Retype the lines below word for word, leaving out the pictures.

"""

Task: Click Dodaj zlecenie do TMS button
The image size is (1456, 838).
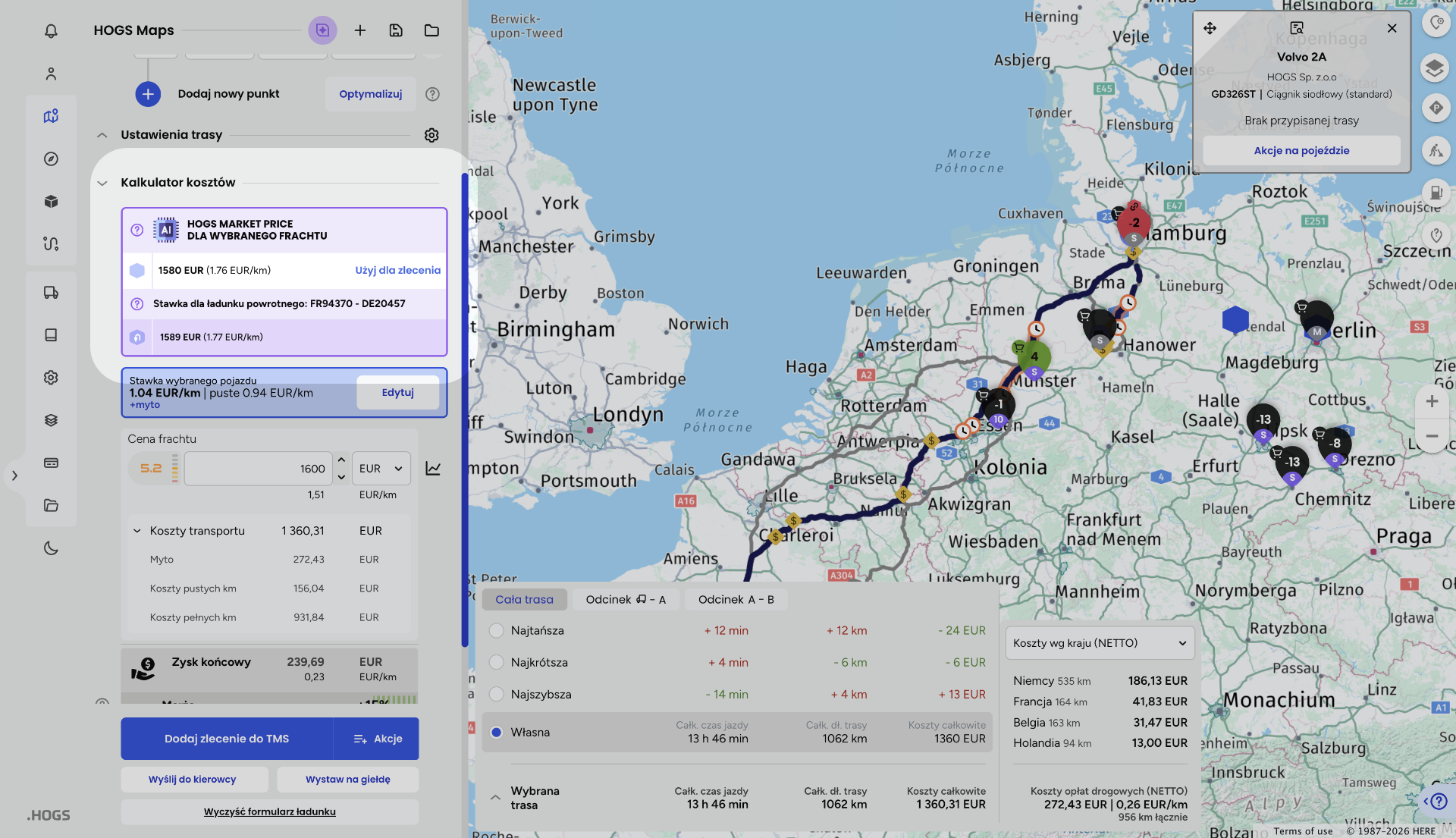Action: (227, 739)
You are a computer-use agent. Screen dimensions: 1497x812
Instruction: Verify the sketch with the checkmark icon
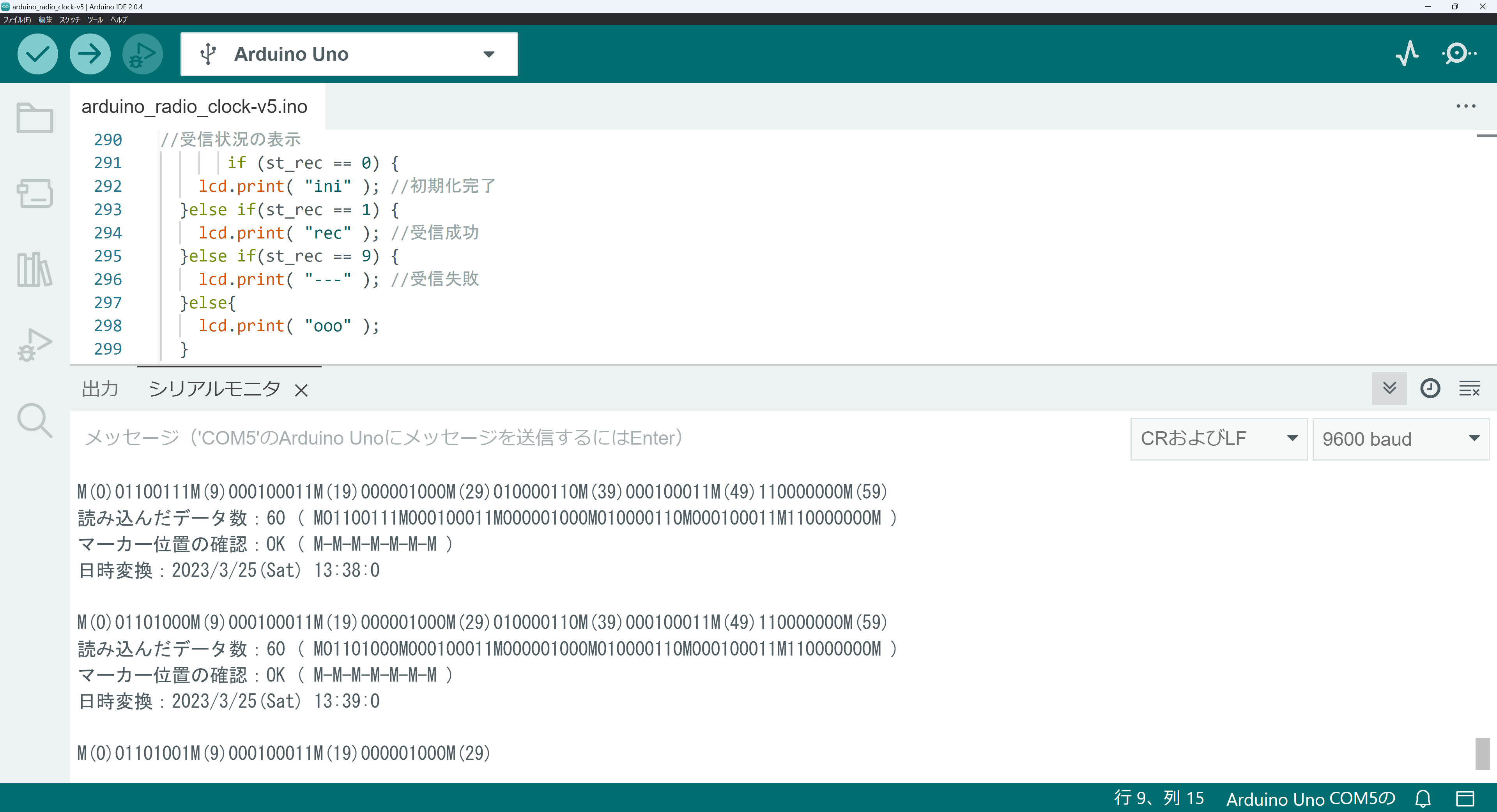click(37, 53)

"""

**Worked answer**
Task: Click Dodaj zlecenie do TMS button
The image size is (1456, 838).
Action: (227, 739)
You are a computer-use agent. Screen dimensions: 1497x812
Instruction: Verify the sketch with the checkmark icon
click(37, 53)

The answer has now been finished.